Leave out the images and return all the data word for word.
═════ Records ═════
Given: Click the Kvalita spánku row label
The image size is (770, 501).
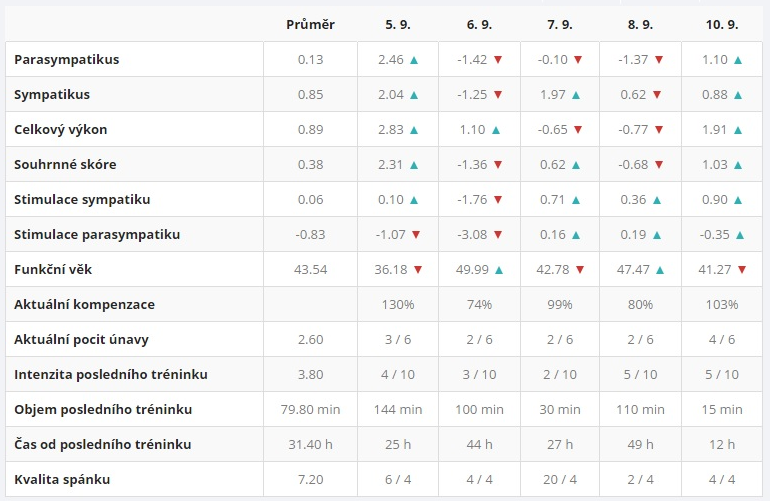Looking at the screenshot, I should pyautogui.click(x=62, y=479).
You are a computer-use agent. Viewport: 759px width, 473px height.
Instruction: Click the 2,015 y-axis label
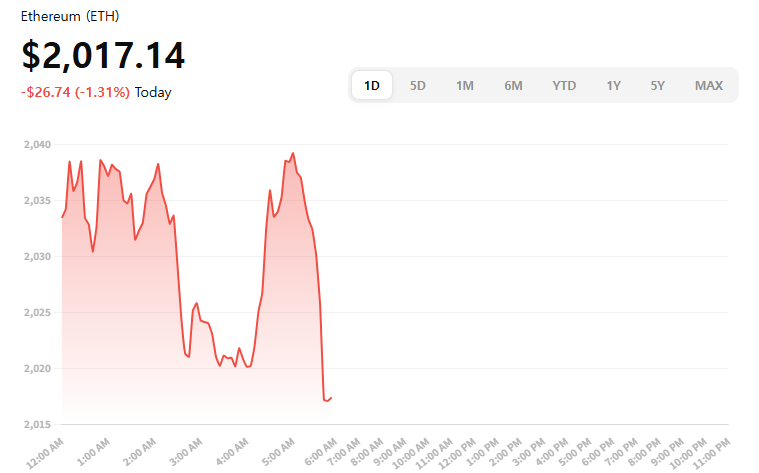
═════
## Problem solution
Given: Click the Kvalita spánku row label
The image size is (770, 501).
Looking at the screenshot, I should pyautogui.click(x=62, y=479).
You are a computer-use agent. Viewport: 759px width, 473px height.
Instruction: Click the 2,015 y-axis label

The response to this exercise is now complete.